Only two of the 14 stories— "Farewell, My Brother" and "Two Ruminations on a Homeless Brother"— are explicitly connected through a shared character, Frank, the narrator's brother. Frank cycles through halfway houses, rehabilitation centers and psychiatric hospitals. Nearly every story in this collection grapples with the ideas of narrative and memory, but Frank's short stories do this most directly and abrasively. Why do we misremember things? What does it mean to remove someone's right to their own narrative story? And why do some choose to view their lives through a narrative lens while others do not? Do stories build empathy? Can telling a story do a disservice to the truth?
There are few threads tying these stories together; however, the collection is far from disparate because of Means' writing style. His award-winning prose is remarkably distinct, with sprawling syntax and convoluted asides.

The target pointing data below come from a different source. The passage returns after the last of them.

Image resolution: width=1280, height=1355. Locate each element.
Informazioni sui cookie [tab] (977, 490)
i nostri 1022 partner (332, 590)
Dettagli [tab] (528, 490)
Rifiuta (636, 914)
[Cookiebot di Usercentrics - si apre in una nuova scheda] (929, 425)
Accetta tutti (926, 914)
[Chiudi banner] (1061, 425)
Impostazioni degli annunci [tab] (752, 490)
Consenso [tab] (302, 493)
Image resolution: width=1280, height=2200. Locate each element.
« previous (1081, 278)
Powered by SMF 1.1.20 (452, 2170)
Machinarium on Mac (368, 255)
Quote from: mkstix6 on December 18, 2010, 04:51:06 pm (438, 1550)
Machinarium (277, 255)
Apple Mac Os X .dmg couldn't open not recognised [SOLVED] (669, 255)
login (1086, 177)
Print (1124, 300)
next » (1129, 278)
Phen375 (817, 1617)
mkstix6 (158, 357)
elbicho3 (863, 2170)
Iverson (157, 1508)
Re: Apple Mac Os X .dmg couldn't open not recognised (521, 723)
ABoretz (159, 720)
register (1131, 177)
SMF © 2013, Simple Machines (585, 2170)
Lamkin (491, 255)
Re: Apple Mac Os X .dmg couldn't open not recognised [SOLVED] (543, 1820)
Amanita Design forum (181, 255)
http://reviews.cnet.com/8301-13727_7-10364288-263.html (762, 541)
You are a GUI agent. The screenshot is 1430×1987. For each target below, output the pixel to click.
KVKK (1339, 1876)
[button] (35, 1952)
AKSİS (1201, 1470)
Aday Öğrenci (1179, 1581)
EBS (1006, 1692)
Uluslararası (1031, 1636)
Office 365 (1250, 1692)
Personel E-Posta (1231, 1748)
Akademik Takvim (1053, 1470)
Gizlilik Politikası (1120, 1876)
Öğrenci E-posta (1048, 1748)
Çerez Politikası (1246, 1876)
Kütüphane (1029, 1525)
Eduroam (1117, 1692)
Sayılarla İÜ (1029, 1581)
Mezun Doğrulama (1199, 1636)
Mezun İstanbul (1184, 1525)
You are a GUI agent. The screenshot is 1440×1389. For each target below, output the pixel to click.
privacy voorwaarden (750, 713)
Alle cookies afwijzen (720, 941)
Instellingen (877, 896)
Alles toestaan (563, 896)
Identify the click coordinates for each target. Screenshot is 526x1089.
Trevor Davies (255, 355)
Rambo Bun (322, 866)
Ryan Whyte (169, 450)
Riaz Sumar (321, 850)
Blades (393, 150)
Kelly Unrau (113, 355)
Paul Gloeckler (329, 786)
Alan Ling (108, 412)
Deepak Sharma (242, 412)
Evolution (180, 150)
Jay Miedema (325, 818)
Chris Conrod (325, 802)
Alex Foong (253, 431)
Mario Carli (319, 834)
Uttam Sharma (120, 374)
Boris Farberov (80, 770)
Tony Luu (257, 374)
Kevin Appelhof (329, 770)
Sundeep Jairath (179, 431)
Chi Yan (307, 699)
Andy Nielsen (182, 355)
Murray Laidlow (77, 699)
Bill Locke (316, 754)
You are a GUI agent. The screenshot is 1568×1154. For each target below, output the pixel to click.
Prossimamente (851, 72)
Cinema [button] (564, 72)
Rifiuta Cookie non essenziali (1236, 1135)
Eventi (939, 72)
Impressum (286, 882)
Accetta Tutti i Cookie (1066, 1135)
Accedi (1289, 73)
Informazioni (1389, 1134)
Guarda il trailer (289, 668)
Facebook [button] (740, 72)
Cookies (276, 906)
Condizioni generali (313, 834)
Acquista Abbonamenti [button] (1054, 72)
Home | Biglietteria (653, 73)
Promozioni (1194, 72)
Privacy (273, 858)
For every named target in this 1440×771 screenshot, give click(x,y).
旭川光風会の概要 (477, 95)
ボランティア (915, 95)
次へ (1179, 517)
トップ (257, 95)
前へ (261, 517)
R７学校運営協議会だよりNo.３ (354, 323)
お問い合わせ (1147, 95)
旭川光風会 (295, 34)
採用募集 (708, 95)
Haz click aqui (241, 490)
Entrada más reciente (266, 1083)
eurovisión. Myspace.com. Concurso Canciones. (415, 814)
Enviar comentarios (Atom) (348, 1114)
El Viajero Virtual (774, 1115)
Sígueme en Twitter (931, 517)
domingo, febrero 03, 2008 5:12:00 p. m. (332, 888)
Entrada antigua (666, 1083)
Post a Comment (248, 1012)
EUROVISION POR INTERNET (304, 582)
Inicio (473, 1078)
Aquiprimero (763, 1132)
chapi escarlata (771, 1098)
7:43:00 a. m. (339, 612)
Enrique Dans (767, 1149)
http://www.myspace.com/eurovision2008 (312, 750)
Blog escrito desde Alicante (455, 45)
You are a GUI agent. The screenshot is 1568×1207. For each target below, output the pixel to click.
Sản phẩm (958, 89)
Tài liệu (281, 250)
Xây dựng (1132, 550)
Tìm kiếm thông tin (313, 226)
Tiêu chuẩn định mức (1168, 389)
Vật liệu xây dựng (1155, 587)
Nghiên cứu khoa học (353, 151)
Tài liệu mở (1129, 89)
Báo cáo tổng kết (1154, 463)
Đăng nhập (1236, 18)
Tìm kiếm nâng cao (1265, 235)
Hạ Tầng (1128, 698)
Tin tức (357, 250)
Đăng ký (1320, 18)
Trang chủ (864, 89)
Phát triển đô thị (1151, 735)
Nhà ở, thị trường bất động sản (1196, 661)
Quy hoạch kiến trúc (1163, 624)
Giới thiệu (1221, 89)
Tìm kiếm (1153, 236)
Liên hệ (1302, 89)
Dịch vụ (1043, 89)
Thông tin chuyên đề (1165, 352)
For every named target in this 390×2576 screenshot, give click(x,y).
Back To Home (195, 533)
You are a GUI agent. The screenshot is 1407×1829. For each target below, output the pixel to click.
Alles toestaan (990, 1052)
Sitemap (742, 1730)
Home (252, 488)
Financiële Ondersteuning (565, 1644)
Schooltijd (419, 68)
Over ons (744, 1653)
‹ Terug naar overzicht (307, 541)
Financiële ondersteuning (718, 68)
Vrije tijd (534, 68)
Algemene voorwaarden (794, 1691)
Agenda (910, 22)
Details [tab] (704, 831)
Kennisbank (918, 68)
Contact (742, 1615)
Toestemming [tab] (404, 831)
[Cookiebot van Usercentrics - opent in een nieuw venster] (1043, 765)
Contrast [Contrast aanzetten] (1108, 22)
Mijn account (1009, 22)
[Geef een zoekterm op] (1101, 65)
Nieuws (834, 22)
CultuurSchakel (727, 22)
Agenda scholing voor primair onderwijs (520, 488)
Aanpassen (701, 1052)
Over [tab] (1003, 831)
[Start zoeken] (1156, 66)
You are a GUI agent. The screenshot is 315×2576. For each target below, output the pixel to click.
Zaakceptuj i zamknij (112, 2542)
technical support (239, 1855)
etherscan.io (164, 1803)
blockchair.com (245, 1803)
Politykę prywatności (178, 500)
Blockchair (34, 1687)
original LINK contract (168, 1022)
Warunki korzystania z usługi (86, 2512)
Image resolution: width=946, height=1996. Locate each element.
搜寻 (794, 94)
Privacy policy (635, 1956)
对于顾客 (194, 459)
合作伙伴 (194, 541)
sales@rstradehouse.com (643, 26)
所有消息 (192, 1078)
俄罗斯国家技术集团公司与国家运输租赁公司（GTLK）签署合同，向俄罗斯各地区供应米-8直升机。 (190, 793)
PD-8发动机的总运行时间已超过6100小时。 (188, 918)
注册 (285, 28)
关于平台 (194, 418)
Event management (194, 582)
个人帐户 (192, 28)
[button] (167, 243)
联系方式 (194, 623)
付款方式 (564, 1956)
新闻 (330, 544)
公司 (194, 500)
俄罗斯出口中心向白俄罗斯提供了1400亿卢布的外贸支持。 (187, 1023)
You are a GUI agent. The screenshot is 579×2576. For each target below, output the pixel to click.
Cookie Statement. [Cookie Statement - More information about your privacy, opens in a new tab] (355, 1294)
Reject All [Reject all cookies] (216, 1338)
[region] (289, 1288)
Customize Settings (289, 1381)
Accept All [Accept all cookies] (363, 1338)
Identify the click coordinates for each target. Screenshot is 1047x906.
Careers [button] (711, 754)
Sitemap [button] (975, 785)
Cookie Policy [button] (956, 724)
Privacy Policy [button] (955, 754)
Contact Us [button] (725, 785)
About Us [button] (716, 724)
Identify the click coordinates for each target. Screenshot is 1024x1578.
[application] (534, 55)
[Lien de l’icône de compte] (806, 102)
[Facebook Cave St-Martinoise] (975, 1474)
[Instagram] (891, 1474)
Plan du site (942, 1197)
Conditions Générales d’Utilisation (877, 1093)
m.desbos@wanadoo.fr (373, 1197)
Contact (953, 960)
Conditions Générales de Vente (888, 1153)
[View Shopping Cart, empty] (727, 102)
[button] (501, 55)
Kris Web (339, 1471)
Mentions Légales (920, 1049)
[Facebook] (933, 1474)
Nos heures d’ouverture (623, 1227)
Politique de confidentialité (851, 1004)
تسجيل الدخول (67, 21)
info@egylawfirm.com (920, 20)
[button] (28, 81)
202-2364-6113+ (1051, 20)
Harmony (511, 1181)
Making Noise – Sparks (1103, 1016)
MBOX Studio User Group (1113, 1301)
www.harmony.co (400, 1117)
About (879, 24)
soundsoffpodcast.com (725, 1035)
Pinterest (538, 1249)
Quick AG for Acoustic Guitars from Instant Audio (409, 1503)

The images Means provides are clean and impactful, such as his descriptions of "nubby hills…ribboned in anguish" and the "soft shish of ice sliding over itself as the tide swept up." Means' characters tend to follow a certain form, too. They live in harsh, fickle Northern states, such as Michigan, Illinois, New York and Washington. They tend to come from working-class backgrounds. Often post-industrial, they feel the push-and-pull between urban and rural ways of life. These hardened, sardonic characters have a tendency toward solitude and worry.
There are some weaknesses to this collection. Nearly every character has the same voice in dialogue sections—Means' trademark meandering style—which reduces the dimension of some of his creations. Likewise, at times, the prose seems needlessly tangled and layered, which can make it difficult to sink into some of the stories. Nevertheless, for readers who are drawn to the cutting, focused form of short stories and contemporary, unconventional voices in the medium, Instructions for a Funeral is a worthy read.
If you're interested in sampling the book before buying, both "The Terminal Artist" and "Fistfight, Sacramento, August 1950" are available online in full.